Such a holding, the majority wrote, would be contrary to Congress’ intent.

“The interpretation we adopt promotes an important purpose of TILA: [T]o protect consumers against unwarranted delay by mortgage servicers,” Chief Judge Diane P. Wood wrote in an opinion joined by Judge David F. Hamilton.

In a dissent, Judge Frank H. Easterbrook contended his colleagues were misinterpreting TILA’s requirement that a mortgage servicer credit a payment “as of the date of receipt.”

Under Section 1639f(a) of TILA and an implementing regulation, Easterbrook wrote, an instruction to make a payment is not actually a payment.

“We should read the statute and regulation to mean what they say: [L]enders must give credit when they receive payment,” he wrote.

Elena Fridman’s mortgage is serviced by NYCB Mortgage Co. LLC. Her payments are due on the first of each month, but she has a 15-day grace period before she is required to pay a late fee.

Borrowers may authorize payments on their mortgages through NYCB’s website.

Every business day, NYCB puts all the authorizations it received before 8 p.m. into an Automated Clearing House file.

The following day, NYCB uses the ACH file to request that funds be transferred from the borrowers’ bank accounts.

NYCB credits payments made through its website two business days after the payment is authorized.

Late on Dec. 13, 2012, or early the next morning, Fridman accessed NYCB’s website and authorized a mortgage payment from her account at Bank of America.

NYCB placed the authorization into an ACH file on Dec. 14 and credited Fridman’s mortgage account for the payment on Tuesday, Dec. 18, which was two business days later. It charged her a late fee of $88.54.

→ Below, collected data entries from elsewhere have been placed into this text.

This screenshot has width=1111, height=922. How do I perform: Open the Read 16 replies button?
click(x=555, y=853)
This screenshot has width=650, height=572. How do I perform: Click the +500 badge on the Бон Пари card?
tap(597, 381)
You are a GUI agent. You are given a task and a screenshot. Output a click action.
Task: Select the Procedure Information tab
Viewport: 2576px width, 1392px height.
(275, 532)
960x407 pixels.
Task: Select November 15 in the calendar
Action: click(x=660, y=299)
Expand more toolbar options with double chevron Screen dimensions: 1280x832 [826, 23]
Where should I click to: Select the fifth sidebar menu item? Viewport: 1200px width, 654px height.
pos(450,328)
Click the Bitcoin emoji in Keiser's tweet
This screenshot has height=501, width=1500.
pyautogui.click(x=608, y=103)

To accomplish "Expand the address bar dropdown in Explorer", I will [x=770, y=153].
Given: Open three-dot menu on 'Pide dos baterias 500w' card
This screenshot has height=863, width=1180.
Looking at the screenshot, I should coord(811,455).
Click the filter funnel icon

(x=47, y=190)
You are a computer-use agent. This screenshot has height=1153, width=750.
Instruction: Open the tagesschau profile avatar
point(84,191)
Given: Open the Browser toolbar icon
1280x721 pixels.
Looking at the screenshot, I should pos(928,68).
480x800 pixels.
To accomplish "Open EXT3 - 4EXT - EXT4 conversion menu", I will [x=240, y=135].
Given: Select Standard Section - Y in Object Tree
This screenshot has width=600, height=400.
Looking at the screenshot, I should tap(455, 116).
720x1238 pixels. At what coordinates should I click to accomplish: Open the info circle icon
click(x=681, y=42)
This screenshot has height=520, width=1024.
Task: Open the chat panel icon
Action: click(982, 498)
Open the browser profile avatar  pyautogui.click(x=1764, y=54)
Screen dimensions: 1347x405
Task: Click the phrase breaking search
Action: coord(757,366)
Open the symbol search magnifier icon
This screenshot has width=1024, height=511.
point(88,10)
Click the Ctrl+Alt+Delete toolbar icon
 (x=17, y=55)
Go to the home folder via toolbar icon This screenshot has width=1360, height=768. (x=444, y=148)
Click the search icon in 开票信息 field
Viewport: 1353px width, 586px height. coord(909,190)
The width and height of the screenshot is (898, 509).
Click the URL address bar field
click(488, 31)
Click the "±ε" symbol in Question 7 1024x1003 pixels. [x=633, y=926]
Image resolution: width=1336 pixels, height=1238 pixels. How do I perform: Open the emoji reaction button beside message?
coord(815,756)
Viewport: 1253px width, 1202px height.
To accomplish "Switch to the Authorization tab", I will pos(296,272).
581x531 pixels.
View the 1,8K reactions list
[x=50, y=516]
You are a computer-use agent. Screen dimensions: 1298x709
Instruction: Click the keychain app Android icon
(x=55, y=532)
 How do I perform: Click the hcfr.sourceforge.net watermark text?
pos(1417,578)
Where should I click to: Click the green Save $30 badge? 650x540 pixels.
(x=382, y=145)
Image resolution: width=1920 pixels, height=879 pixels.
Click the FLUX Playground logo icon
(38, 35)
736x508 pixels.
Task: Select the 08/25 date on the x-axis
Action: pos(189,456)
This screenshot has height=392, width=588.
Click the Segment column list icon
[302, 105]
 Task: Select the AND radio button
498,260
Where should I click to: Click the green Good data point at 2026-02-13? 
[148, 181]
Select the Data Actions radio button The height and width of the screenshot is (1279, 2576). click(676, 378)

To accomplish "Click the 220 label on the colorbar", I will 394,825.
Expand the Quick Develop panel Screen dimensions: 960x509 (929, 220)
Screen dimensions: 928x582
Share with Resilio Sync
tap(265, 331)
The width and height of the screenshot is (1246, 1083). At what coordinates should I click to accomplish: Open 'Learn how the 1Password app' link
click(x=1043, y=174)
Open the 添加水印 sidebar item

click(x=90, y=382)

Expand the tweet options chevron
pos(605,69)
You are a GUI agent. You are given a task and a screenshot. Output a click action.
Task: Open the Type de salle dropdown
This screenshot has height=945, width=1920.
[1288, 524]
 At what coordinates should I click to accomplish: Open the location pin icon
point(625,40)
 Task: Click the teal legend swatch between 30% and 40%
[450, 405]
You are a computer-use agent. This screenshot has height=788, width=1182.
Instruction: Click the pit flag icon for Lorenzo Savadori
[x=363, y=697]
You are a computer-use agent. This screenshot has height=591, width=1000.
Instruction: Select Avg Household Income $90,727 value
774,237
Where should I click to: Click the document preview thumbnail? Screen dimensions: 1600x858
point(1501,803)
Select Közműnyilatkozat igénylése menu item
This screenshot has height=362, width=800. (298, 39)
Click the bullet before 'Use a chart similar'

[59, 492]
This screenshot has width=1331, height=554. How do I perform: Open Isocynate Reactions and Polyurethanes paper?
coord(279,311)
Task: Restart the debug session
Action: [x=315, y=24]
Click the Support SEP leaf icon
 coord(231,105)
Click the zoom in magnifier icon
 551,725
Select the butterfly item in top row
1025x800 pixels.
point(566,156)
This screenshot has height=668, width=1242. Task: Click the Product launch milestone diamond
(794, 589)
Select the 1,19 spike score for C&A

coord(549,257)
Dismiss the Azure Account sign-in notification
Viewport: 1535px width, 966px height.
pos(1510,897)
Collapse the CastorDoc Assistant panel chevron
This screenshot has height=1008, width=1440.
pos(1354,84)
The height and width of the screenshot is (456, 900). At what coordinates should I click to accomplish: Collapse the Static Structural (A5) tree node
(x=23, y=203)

Fridman sued NYCB, alleging TILA required it to credit her payment on the day she submitted the authorization.

U.S. District Judge Sara L. Ellis ruled in favor of NYCB, and Fridman appealed.

In its opinion Wednesday, the 7th Circuit majority wrote that a mortgage servicer decides how quickly to collect a payment when it receives a check or gets authorization on its website or over the phone to transfer funds.

Without TILA’s requirement that payment be credited on receipt of the “payment instrument,” the majority wrote, “the servicer could decide to collect payment through a slower method in order to rack up late fees.”

But Easterbrook countered that fear of losing business would prevent a mortgage servicer from engaging in such tactics.

“Playing games would put its reputation at risk,” he wrote. “Users of the Internet proclaim their grievances loudly, and many sites rate merchants based on users’ observations.”

The case is Elena Fridman v. NYCB Mortgage Co. LLC, No. 14-2220.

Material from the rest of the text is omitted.